Now replace one of the connectors forty or fifty friends with a salesman, and the 'signal strength' is suddenly bashed right up to full again. And if one of the salesman's friends turns out to be another connector, then suddenly you have a completely new large-scale branch of the idea spread out into the world...

Network them all together and suddenly ideas and impulses are spiralling all over the place - with the mavens who know the best connectors and / or salesmen having more impact on the ideas spread within the system than those who don't....

______

Anyway - next he talks about 'stickiness', which is about how memorable an idea is or how attractive a trend. He talks a little about manufacturing stickiness. But basically what you're talking about is an initial signal dropped into the mesh of connectors, mavens, salesmen and normal people that's of higher strength than any others.
______

And then finally he talks about context - and about how context can transform situations and hence the spread of ideas within it...

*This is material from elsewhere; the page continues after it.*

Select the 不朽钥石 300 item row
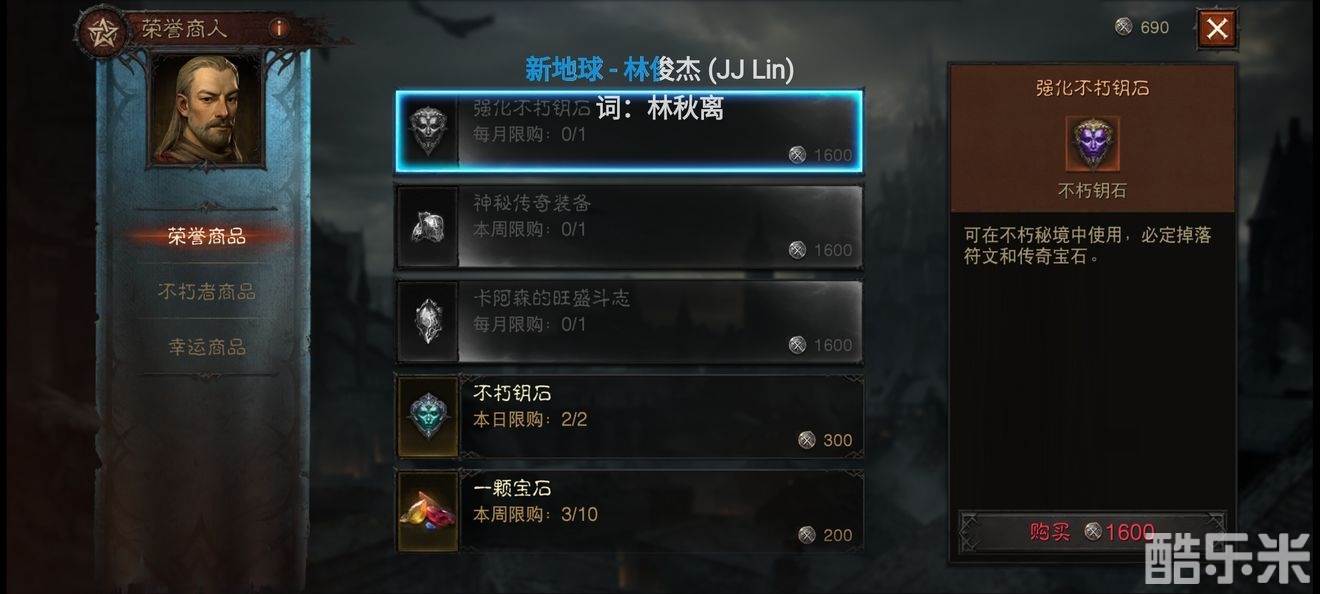The image size is (1320, 594). point(629,417)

The other idea, the 'tipping point' is probably best explained by a brief adaptation of one of his own analogies. Imagine creatures who mate once every twelve months and lay exactly two eggs. When the temperature drops beneath zero in the winter the adults die, and then in the spring the eggs hatch, they feed over the summer and lay eggs of their own in the autumn. Assuming nothing else either good or bad happens then they'll always have a steady population decade after decade.

Now imagine that the temperature raises by one degree, which means that in the winter it doesn't quite reach freezing, and ten percent of the creatures somehow survive through into the next year and are able suddenly to mate again. At the end of the first year one thousand creatures may have laid 1000 eggs, but at the end of the second year one thousand creatures (joined by 100 who survived) will lay 1100 eggs. The next year these 1100 creatures will be joined by another 110 who survived, and will lay 1210 eggs. By the end of the next year there will be 1311. The year after that 1442. Then 1596. Then you're getting to around 1700, then 1870, then over two thousand. The population which was stable for thousands of years has doubled in less than ten. And why? Because the temperature rose by one degree. That was the tipping point....
 
 
grant
19:20 / 06.05.02
Damn - I'm wondering if he had an article on "connectors" in New Yorker a couple years back. A friend showed it to me, and said he just realized what I was. I'm obsessed with introducing people.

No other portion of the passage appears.